In the carbonate mixture, positively charged tris balances the negatively charged bicarbonate ions that form when carbon dioxide is absorbed. That stabilizes the pH and allows the solution to take up about three times as much carbon dioxide as carbonate alone.
The same additive also makes it much easier to get the carbon dioxide back out.
Tris is highly sensitive to temperature. When the carbon-loaded solution is heated only to about 60 degrees Celsius (140 degrees Fahrenheit), tris rapidly releases protons, the pH drops and the captured carbon dioxide bubbles out as a concentrated gas stream.
“At room temperature, the solution can absorb more CO2, and with mild heating it can release the CO2. There is an instant pH change when we heat up the solution a little bit,” lead author Youhong (Nancy) Guo, a former MIT postdoctoral researcher who is now an assistant professor of applied physical sciences at the University of North Carolina at Chapel Hill, said in a news release.
That relatively low regeneration temperature is a dramatic improvement over conventional amine-based systems. It means the process could be powered by low-grade heat that many industrial facilities currently waste, or by electricity and solar thermal energy, instead of dedicated fossil fuel burners.
To show that the concept can work in practice, the team built a continuous-flow reactor that mimics how a real industrial system would operate.

▸ Task set:
**A)** Reproduce everything in the carbon capture passage from "In the carbonate" down to "dioxide back out.".
**B)** List every energy source the carbon capture passage names as a possible way to power the process.

▸ Source data:

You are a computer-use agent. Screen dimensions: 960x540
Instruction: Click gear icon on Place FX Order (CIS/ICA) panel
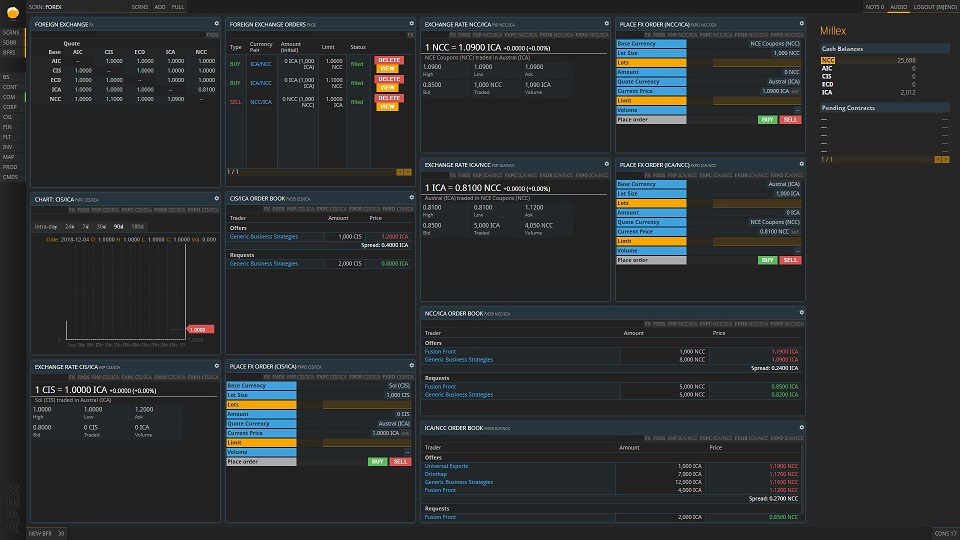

▸ Response list:
**A)**
In the carbonate mixture, positively charged tris balances the negatively charged bicarbonate ions that form when carbon dioxide is absorbed. That stabilizes the pH and allows the solution to take up about three times as much carbon dioxide as carbonate alone.
The same additive also makes it much easier to get the carbon dioxide back out.

**B)**
- Low-grade heat that many industrial facilities currently waste
- Electricity
- Solar thermal energy